Film ukazuje historię odkryć asteroid w naszym układzie.
Kolory oznaczają obiekty:
biały - nowo odkryte
zielony - poza orbitą naszej planety
czerwony - przecinające orbitę Ziemi
Zwróćcie uwagę na rok i licznik w lewym dolnym rogu i co się dzieje od 1998r.
W 2009r. dzięki sondzie WISE widzimy dwa dodatkowe źródła odkrywanych asteroid
Ciekawostka: rozdzielczość filmu oryginalnego to 4096x4096
P.S. Niezły syf mamy w tym naszym idealnym wszechświecie
Link YT - dostępna oryginalna rozdzielczość
/watch?v=ONUSP23cmAE
@up, mam neta 100mb, ale przy tej rozdzielczoci musial sie nagimnastykować, no jezeli chodzi o jakosc, to widac 95%wiecej
@Czerwo,
A nie cięło Ci obrazu? Mam naprawdę niezłą kartę graficzną a pokaz slajdów jak 7 lat temu jak próbowałem nową grę odpalić...
GTX260
mam radeon HD 6700series, i pentium i7, 100mb neta, no i dalo rade, ale musialem poczekac, ale od poczatku bylo widac czerwone punkty
Jak czerwona kropka uderzy w ziemie będzie hard

:
I ze oni wiedza, ktora asteroida jest odkryta a ktora nie.
aż dziw że aż dotąd nic w nas nie przypieprzyło O_O
finkreth napisał/a:
aż dziw że aż dotąd nic w nas nie przypieprzyło O_O
Przypieprzyło, nie bój żaby. Wyguglaj katastrofę tunguską, spiskowe teorie nt. zatoki Meksykańskiej, info o pewnym kraterze w Arizonie czy choćby coś o okolicach rodzimego Pułtuska. Dobra lektura na ten temat (uwaga: to książka, a nie strona w necie

) to "Tajemnice kamieni z nieba" M. Żbika. Wydanie nie jest nowe, ale moim zdaniem jedna z ciekawiej napisanych książek na ten temat.
podpis użytkownika
Teraz spróbuj sobie wyobrazić, że Twój stary dyma Ciebie w dupę. A ty stoisz przodem do lustra i patrzysz w odbicie...
Jak na to patrzę to zaczyna mnie mdlić i doznaję zawrotów, a co z tym idzie wk🤬ienie i stres do tego mogę dołożyć pot ale p🤬lić go...
Dawno tak się nie czułem.
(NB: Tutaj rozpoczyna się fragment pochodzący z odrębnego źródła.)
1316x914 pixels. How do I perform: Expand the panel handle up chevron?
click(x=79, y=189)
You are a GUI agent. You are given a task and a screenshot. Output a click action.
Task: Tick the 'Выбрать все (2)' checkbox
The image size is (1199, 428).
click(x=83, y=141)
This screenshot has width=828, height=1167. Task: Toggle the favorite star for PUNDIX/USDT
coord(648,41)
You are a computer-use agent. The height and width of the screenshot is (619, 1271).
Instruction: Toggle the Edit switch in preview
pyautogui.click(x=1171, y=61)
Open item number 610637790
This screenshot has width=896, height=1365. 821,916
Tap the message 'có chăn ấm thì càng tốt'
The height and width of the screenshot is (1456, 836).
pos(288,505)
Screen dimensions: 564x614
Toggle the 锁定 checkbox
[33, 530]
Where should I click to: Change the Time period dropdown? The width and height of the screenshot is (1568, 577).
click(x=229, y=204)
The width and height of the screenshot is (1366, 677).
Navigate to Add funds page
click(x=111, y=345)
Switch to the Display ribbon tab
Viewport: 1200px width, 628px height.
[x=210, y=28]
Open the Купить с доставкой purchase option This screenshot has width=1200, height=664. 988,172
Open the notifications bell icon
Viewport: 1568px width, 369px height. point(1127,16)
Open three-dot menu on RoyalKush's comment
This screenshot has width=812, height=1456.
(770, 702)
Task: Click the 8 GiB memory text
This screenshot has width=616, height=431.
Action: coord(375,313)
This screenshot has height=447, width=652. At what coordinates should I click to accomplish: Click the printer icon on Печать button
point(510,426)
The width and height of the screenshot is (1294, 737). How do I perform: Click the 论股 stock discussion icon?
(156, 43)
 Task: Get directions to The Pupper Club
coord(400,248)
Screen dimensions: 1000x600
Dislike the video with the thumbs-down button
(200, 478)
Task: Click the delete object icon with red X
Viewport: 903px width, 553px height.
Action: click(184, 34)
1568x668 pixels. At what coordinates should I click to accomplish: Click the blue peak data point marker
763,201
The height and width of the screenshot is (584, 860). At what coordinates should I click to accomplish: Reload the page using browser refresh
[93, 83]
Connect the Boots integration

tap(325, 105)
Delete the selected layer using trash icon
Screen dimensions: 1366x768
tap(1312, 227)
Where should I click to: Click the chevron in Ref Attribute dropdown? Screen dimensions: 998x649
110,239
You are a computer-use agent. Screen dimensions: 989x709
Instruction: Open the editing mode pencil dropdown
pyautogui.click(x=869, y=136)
Wk🤬iłem się tylko oglądając to.
na filmiku może ta ilość trochę dramatycznie wygląda, ale gdyby chcieć oddać rzeczywistość to niebieskie kropki obrazujące planety powinny być dużo, dużo, dużo, duuuuużo mniejsze, kompletnie niewidoczne w zasadzie. tym bardziej asteroidy. w rzeczywistej skali trafienie nie wydaje się już takie prawdopodobne.
f................o
2012-08-07, 1:37
Pytanie tendencyjne - czemu najdalsze asteroidy świecą się w "kierunku zegara" ?
s................o
2012-08-07, 2:24
haha faktycznie jebłem się

miało bys astronomią
Jakby popatrzeć w roku 1980 zarejestrowano 9000 latających kropek, w 2010 550 tys. Czyli wychodzi na to że przed 1980 kropki ładnie się op🤬lały skoro do tego czasu ilość obiektów wynosiła 9000 czyli ok 2% tego co zostało zarejestrowane w 2010 roku. Jakaś teoria czy kolejna bzdura?
Lok91 napisał/a:
@geng
Jest zapalonym astronomem nie wiedząc jak się to-to nazywa
A to do czego było?
lathiel napisał/a:
Jakby popatrzeć w roku 1980 zarejestrowano 9000 latających kropek, w 2010 550 tys. Czyli wychodzi na to że przed 1980 kropki ładnie się op🤬lały skoro do tego czasu ilość obiektów wynosiła 9000 czyli ok 2% tego co zostało zarejestrowane w 2010 roku. Jakaś teoria czy kolejna bzdura?
Nie teoria, a fakt:
Więcej osób zajmujących się tym z większym... sprzętem i możliwościami. Komputery i inne znacznie usprawniły rozwój astronomii.